C.O. LandWatch aims to build Bend Central District vision
(Update: Comments from LandWatch planner)
Central Oregon LandWatch said Thursday it has received a $100,000 grant from Meyer Memorial Trust to continue work on the BCD Initiative, which is building broad support for policies and programs that promote the community’s vision for a vibrant, healthy, and resilient mixed-use neighborhood in the Bend Central District.
Meyer Memorial Trust awarded the two-year grant to Central Oregon LandWatch from its Healthy Environment portfolio, which engages and supports nonprofits working on a range of place-based and statewide efforts to protect and improve the environment.
“Land use planning is at the foundation of Oregon’s ability to conserve our natural resources,” said Jill Fuglister, director of Meyer Memorial Trust’s Healthy Environment portfolio. “Central Oregon LandWatch’s initiative builds resilience in the center of the rapidly growing and changing community of Bend by bringing together people from diverse backgrounds to build leadership among those who have a real stake in the future of their neighborhood.”
“Just east of downtown, yet disconnected and underutilized, the Bend Central District is an opportunity area for revitalization,” LandWatch said in Thursday’s news release.
Over the past year, the BCD Initiative formed a broad coalition of local business owners, neighborhoods, developers, and non-profits that recently succeeded in advocating for the Bend City Council to prioritize planning in this core area.

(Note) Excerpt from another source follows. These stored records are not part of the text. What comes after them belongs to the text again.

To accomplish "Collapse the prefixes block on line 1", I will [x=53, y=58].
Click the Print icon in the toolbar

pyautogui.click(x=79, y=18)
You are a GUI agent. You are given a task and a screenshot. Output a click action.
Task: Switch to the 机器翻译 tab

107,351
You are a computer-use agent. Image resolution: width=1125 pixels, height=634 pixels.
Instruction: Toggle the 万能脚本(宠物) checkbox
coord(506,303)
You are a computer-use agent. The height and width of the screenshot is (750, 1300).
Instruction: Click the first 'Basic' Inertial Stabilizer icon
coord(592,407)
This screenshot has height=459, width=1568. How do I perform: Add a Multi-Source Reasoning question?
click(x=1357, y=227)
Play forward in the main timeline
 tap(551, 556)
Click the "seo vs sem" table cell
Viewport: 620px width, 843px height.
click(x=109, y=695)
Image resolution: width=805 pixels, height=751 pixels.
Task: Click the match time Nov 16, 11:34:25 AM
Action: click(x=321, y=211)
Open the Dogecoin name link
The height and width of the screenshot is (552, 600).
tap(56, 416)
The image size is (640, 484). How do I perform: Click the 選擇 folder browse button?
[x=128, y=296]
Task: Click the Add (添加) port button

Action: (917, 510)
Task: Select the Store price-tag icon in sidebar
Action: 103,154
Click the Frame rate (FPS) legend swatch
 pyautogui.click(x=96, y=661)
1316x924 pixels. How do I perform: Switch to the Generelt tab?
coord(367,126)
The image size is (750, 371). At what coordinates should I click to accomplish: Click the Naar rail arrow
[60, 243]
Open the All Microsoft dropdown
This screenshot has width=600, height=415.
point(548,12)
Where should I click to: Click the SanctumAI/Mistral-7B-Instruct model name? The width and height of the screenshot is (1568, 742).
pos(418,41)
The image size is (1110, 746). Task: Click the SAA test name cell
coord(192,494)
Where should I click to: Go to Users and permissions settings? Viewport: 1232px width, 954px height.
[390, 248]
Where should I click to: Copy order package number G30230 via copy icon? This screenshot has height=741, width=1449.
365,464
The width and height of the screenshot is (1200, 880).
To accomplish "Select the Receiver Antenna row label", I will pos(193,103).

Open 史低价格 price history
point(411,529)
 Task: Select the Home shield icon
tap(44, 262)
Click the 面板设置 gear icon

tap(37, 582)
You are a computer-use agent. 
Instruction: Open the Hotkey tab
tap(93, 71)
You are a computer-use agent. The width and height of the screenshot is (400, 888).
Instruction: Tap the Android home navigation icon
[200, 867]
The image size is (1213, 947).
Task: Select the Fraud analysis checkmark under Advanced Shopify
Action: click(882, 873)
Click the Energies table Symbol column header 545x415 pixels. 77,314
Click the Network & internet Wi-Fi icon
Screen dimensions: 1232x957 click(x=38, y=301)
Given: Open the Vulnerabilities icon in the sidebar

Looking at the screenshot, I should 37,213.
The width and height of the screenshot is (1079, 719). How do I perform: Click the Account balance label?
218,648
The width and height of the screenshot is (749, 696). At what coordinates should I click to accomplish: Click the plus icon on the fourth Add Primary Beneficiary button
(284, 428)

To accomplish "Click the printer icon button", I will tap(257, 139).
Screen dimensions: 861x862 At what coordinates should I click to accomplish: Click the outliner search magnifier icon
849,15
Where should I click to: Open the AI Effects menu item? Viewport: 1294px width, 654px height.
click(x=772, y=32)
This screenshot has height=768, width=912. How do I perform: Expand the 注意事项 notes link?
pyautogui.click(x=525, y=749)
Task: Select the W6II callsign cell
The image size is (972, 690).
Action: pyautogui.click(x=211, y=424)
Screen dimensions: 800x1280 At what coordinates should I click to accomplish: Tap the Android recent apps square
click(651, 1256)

Now, the group said it will continue to build support for the community vision to have safer streets, more housing and a thriving homegrown economy in the heart of Bend.
“People can live there, they can work there,” said Moey Newbold, director of urban planning for Central Oregon LandWatch. “They can go to a restaurant on the ground floor, or they can walk to an urban park.”
So how will the grant money be used to accomplish that goal?
“To work with designers and architects to come up with different options for what type of development could go in here, versus the same types of patterns we’ve seen on Third Street for a long time,” Newbold said.
Some of the new developments include adding artwork to the Franklin Avenue corridor and improving the streetscape in the area to increase safety for those not traveling in cars.